# Task item:
Print every item below verbatim, keeping each line in its original order and form.
=== Section Start ===
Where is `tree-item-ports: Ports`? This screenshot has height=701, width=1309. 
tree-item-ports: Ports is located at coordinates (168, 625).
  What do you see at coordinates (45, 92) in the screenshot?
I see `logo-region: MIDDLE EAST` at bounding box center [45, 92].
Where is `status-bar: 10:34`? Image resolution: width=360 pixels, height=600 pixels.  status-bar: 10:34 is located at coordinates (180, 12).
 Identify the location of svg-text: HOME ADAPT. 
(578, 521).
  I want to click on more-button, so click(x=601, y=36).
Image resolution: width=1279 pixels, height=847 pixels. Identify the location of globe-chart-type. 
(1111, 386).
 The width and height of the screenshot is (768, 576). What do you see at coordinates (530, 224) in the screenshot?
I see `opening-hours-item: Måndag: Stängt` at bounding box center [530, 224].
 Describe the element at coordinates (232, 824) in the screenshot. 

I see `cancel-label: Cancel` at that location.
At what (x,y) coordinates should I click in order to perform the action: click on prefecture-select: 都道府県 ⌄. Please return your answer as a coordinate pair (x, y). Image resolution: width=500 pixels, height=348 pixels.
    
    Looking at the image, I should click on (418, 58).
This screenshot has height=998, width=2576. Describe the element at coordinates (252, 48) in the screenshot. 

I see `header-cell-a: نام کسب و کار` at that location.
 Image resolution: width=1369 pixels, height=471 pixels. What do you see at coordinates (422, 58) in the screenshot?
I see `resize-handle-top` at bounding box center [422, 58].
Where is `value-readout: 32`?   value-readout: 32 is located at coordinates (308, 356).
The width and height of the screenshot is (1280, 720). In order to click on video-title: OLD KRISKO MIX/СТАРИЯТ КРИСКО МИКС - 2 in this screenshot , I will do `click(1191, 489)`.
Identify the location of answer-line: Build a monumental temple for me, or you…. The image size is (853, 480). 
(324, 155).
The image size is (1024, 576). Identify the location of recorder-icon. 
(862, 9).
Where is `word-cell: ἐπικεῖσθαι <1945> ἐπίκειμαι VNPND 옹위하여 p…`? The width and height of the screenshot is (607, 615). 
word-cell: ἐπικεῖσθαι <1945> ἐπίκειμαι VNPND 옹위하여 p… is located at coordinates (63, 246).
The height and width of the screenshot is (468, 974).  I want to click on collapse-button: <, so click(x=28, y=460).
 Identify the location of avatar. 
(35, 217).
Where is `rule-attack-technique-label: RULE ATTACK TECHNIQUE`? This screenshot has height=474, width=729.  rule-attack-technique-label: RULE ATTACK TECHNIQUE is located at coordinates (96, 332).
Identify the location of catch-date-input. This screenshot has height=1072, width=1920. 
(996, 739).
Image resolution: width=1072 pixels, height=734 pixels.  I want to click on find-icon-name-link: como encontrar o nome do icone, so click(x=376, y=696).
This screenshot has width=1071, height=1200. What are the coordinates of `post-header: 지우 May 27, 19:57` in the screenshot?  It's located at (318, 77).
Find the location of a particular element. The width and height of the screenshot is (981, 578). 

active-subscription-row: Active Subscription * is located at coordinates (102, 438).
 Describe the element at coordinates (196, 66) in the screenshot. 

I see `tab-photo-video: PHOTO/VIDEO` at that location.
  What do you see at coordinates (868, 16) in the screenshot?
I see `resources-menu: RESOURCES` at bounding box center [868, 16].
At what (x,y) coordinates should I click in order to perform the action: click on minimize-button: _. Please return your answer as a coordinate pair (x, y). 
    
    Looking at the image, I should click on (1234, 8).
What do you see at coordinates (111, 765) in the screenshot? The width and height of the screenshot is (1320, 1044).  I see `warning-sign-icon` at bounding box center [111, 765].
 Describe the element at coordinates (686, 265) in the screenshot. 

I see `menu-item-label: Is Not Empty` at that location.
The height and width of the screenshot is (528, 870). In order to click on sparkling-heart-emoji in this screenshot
=== Section End ===
# Completed exercise:
Where is `tree-item-ports: Ports`? This screenshot has height=701, width=1309. 
tree-item-ports: Ports is located at coordinates (168, 625).
  What do you see at coordinates (45, 92) in the screenshot?
I see `logo-region: MIDDLE EAST` at bounding box center [45, 92].
Where is `status-bar: 10:34`? Image resolution: width=360 pixels, height=600 pixels.  status-bar: 10:34 is located at coordinates (180, 12).
 Identify the location of svg-text: HOME ADAPT. 
(578, 521).
  I want to click on more-button, so click(x=601, y=36).
Image resolution: width=1279 pixels, height=847 pixels. Identify the location of globe-chart-type. 
(1111, 386).
 The width and height of the screenshot is (768, 576). What do you see at coordinates (530, 224) in the screenshot?
I see `opening-hours-item: Måndag: Stängt` at bounding box center [530, 224].
 Describe the element at coordinates (232, 824) in the screenshot. 

I see `cancel-label: Cancel` at that location.
At what (x,y) coordinates should I click in order to perform the action: click on prefecture-select: 都道府県 ⌄. Please return your answer as a coordinate pair (x, y). Image resolution: width=500 pixels, height=348 pixels.
    
    Looking at the image, I should click on (418, 58).
This screenshot has height=998, width=2576. Describe the element at coordinates (252, 48) in the screenshot. 

I see `header-cell-a: نام کسب و کار` at that location.
 Image resolution: width=1369 pixels, height=471 pixels. What do you see at coordinates (422, 58) in the screenshot?
I see `resize-handle-top` at bounding box center [422, 58].
Where is `value-readout: 32`?   value-readout: 32 is located at coordinates (308, 356).
The width and height of the screenshot is (1280, 720). In order to click on video-title: OLD KRISKO MIX/СТАРИЯТ КРИСКО МИКС - 2 in this screenshot , I will do `click(1191, 489)`.
Identify the location of answer-line: Build a monumental temple for me, or you…. The image size is (853, 480). 
(324, 155).
The image size is (1024, 576). Identify the location of recorder-icon. 
(862, 9).
Where is `word-cell: ἐπικεῖσθαι <1945> ἐπίκειμαι VNPND 옹위하여 p…`? The width and height of the screenshot is (607, 615). 
word-cell: ἐπικεῖσθαι <1945> ἐπίκειμαι VNPND 옹위하여 p… is located at coordinates (63, 246).
The height and width of the screenshot is (468, 974).  I want to click on collapse-button: <, so click(x=28, y=460).
 Identify the location of avatar. 
(35, 217).
Where is `rule-attack-technique-label: RULE ATTACK TECHNIQUE`? This screenshot has height=474, width=729.  rule-attack-technique-label: RULE ATTACK TECHNIQUE is located at coordinates (96, 332).
Identify the location of catch-date-input. This screenshot has height=1072, width=1920. 
(996, 739).
Image resolution: width=1072 pixels, height=734 pixels.  I want to click on find-icon-name-link: como encontrar o nome do icone, so click(x=376, y=696).
This screenshot has width=1071, height=1200. What are the coordinates of `post-header: 지우 May 27, 19:57` in the screenshot?  It's located at (318, 77).
Find the location of a particular element. The width and height of the screenshot is (981, 578). 

active-subscription-row: Active Subscription * is located at coordinates (102, 438).
 Describe the element at coordinates (196, 66) in the screenshot. 

I see `tab-photo-video: PHOTO/VIDEO` at that location.
  What do you see at coordinates (868, 16) in the screenshot?
I see `resources-menu: RESOURCES` at bounding box center [868, 16].
At what (x,y) coordinates should I click in order to perform the action: click on minimize-button: _. Please return your answer as a coordinate pair (x, y). 
    
    Looking at the image, I should click on (1234, 8).
What do you see at coordinates (111, 765) in the screenshot? The width and height of the screenshot is (1320, 1044).  I see `warning-sign-icon` at bounding box center [111, 765].
 Describe the element at coordinates (686, 265) in the screenshot. 

I see `menu-item-label: Is Not Empty` at that location.
The height and width of the screenshot is (528, 870). In order to click on sparkling-heart-emoji in this screenshot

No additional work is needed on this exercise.